#### [To be done]
Arrange every line of the records below as a Markdown table with the columns Row and Text. Number each row and leave out blank lines.

#### [Extracted data]
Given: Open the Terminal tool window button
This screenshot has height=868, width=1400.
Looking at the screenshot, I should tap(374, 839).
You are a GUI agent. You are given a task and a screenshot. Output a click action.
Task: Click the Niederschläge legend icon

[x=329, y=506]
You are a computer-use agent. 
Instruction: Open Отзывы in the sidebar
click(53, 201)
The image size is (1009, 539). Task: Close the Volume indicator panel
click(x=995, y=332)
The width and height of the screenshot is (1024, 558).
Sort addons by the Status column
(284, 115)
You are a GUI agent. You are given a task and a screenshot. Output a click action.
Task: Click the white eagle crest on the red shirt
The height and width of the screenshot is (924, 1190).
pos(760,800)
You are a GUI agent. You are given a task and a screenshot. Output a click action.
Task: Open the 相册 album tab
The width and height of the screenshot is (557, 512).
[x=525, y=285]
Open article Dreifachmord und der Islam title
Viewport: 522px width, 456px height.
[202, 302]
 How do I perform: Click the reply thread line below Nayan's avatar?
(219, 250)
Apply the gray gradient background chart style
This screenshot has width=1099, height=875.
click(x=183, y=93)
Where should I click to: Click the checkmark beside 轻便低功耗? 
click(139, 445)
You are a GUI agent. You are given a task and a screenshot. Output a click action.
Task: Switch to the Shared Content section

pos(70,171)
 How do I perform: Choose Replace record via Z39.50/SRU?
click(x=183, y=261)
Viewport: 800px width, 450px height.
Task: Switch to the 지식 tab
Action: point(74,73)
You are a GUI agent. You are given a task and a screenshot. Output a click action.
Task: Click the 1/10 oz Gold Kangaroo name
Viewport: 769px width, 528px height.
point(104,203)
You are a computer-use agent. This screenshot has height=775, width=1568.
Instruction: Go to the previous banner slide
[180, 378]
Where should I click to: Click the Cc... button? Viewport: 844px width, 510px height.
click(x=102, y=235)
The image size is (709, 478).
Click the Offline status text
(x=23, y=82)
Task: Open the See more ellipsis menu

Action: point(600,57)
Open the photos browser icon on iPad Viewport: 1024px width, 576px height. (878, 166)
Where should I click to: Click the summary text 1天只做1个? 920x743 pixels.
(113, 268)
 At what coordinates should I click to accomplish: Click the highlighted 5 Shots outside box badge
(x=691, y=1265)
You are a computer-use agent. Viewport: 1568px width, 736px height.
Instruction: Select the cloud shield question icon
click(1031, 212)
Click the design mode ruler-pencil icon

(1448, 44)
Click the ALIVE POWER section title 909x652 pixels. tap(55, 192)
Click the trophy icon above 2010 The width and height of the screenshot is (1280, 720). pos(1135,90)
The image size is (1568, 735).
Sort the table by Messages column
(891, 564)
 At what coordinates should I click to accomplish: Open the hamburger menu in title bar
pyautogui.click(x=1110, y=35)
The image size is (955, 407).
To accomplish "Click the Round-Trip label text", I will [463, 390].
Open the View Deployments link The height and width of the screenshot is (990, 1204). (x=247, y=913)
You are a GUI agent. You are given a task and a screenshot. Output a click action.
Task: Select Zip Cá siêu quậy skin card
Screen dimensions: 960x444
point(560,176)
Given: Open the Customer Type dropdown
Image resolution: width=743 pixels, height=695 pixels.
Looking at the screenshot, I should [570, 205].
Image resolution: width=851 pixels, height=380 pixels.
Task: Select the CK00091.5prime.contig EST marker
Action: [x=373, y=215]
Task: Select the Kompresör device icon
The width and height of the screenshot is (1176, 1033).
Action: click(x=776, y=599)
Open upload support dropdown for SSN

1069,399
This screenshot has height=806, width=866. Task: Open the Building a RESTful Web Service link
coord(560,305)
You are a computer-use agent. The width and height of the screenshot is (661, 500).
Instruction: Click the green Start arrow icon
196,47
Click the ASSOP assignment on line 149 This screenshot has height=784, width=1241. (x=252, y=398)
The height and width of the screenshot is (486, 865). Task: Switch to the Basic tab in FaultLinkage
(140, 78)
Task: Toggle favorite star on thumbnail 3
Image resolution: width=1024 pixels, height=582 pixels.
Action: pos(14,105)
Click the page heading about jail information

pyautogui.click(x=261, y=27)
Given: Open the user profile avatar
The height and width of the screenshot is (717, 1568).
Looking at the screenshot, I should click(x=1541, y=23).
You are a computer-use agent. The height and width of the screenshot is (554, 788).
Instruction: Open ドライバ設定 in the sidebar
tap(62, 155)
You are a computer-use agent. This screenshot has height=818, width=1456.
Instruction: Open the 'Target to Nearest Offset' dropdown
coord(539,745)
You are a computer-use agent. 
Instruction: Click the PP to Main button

#### [Task answer]
| Row | Text |
|---|---|
| 1 | Given: Open the Terminal tool window button |
| 2 | This screenshot has height=868, width=1400. |
| 3 | Looking at the screenshot, I should tap(374, 839). |
| 4 | You are a GUI agent. You are given a task and a screenshot. Output a click action. |
| 5 | Task: Click the Niederschläge legend icon |
| 6 | [x=329, y=506] |
| 7 | You are a computer-use agent.  |
| 8 | Instruction: Open Отзывы in the sidebar |
| 9 | click(53, 201) |
| 10 | The image size is (1009, 539). Task: Close the Volume indicator panel |
| 11 | click(x=995, y=332) |
| 12 | The width and height of the screenshot is (1024, 558). |
| 13 | Sort addons by the Status column |
| 14 | (284, 115) |
| 15 | You are a GUI agent. You are given a task and a screenshot. Output a click action. |
| 16 | Task: Click the white eagle crest on the red shirt |
| 17 | The height and width of the screenshot is (924, 1190). |
| 18 | pos(760,800) |
| 19 | You are a GUI agent. You are given a task and a screenshot. Output a click action. |
| 20 | Task: Open the 相册 album tab |
| 21 | The width and height of the screenshot is (557, 512). |
| 22 | [x=525, y=285] |
| 23 | Open article Dreifachmord und der Islam title |
| 24 | Viewport: 522px width, 456px height. |
| 25 | [202, 302] |
| 26 |  How do I perform: Click the reply thread line below Nayan's avatar? |
| 27 | (219, 250) |
| 28 | Apply the gray gradient background chart style |
| 29 | This screenshot has width=1099, height=875. |
| 30 | click(x=183, y=93) |
| 31 | Where should I click to: Click the checkmark beside 轻便低功耗?  |
| 32 | click(139, 445) |
| 33 | You are a GUI agent. You are given a task and a screenshot. Output a click action. |
| 34 | Task: Switch to the Shared Content section |
| 35 | pos(70,171) |
| 36 |  How do I perform: Choose Replace record via Z39.50/SRU? |
| 37 | click(x=183, y=261) |
| 38 | Viewport: 800px width, 450px height. |
| 39 | Task: Switch to the 지식 tab |
| 40 | Action: point(74,73) |
| 41 | You are a GUI agent. You are given a task and a screenshot. Output a click action. |
| 42 | Task: Click the 1/10 oz Gold Kangaroo name |
| 43 | Viewport: 769px width, 528px height. |
| 44 | point(104,203) |
| 45 | You are a computer-use agent. This screenshot has height=775, width=1568. |
| 46 | Instruction: Go to the previous banner slide |
| 47 | [180, 378] |
| 48 | Where should I click to: Click the Cc... button? Viewport: 844px width, 510px height. |
| 49 | click(x=102, y=235) |
| 50 | The image size is (709, 478). |
| 51 | Click the Offline status text |
| 52 | (x=23, y=82) |
| 53 | Task: Open the See more ellipsis menu |
| 54 | Action: point(600,57) |
| 55 | Open the photos browser icon on iPad Viewport: 1024px width, 576px height. (878, 166) |
| 56 | Where should I click to: Click the summary text 1天只做1个? 920x743 pixels. |
| 57 | (113, 268) |
| 58 |  At what coordinates should I click to accomplish: Click the highlighted 5 Shots outside box badge |
| 59 | (x=691, y=1265) |
| 60 | You are a computer-use agent. Viewport: 1568px width, 736px height. |
| 61 | Instruction: Select the cloud shield question icon |
| 62 | click(1031, 212) |
| 63 | Click the design mode ruler-pencil icon |
| 64 | (1448, 44) |
| 65 | Click the ALIVE POWER section title 909x652 pixels. tap(55, 192) |
| 66 | Click the trophy icon above 2010 The width and height of the screenshot is (1280, 720). pos(1135,90) |
| 67 | The image size is (1568, 735). |
| 68 | Sort the table by Messages column |
| 69 | (891, 564) |
| 70 |  At what coordinates should I click to accomplish: Open the hamburger menu in title bar |
| 71 | pyautogui.click(x=1110, y=35) |
| 72 | The image size is (955, 407). |
| 73 | To accomplish "Click the Round-Trip label text", I will [463, 390]. |
| 74 | Open the View Deployments link The height and width of the screenshot is (990, 1204). (x=247, y=913) |
| 75 | You are a GUI agent. You are given a task and a screenshot. Output a click action. |
| 76 | Task: Select Zip Cá siêu quậy skin card |
| 77 | Screen dimensions: 960x444 |
| 78 | point(560,176) |
| 79 | Given: Open the Customer Type dropdown |
| 80 | Image resolution: width=743 pixels, height=695 pixels. |
| 81 | Looking at the screenshot, I should [570, 205]. |
| 82 | Image resolution: width=851 pixels, height=380 pixels. |
| 83 | Task: Select the CK00091.5prime.contig EST marker |
| 84 | Action: [x=373, y=215] |
| 85 | Task: Select the Kompresör device icon |
| 86 | The width and height of the screenshot is (1176, 1033). |
| 87 | Action: click(x=776, y=599) |
| 88 | Open upload support dropdown for SSN |
| 89 | 1069,399 |
| 90 | This screenshot has height=806, width=866. Task: Open the Building a RESTful Web Service link |
| 91 | coord(560,305) |
| 92 | You are a computer-use agent. The width and height of the screenshot is (661, 500). |
| 93 | Instruction: Click the green Start arrow icon |
| 94 | 196,47 |
| 95 | Click the ASSOP assignment on line 149 This screenshot has height=784, width=1241. (x=252, y=398) |
| 96 | The height and width of the screenshot is (486, 865). Task: Switch to the Basic tab in FaultLinkage |
| 97 | (140, 78) |
| 98 | Task: Toggle favorite star on thumbnail 3 |
| 99 | Image resolution: width=1024 pixels, height=582 pixels. |
| 100 | Action: pos(14,105) |
| 101 | Click the page heading about jail information |
| 102 | pyautogui.click(x=261, y=27) |
| 103 | Given: Open the user profile avatar |
| 104 | The height and width of the screenshot is (717, 1568). |
| 105 | Looking at the screenshot, I should click(x=1541, y=23). |
| 106 | You are a computer-use agent. The height and width of the screenshot is (554, 788). |
| 107 | Instruction: Open ドライバ設定 in the sidebar |
| 108 | tap(62, 155) |
| 109 | You are a computer-use agent. This screenshot has height=818, width=1456. |
| 110 | Instruction: Open the 'Target to Nearest Offset' dropdown |
| 111 | coord(539,745) |
| 112 | You are a computer-use agent.  |
| 113 | Instruction: Click the PP to Main button |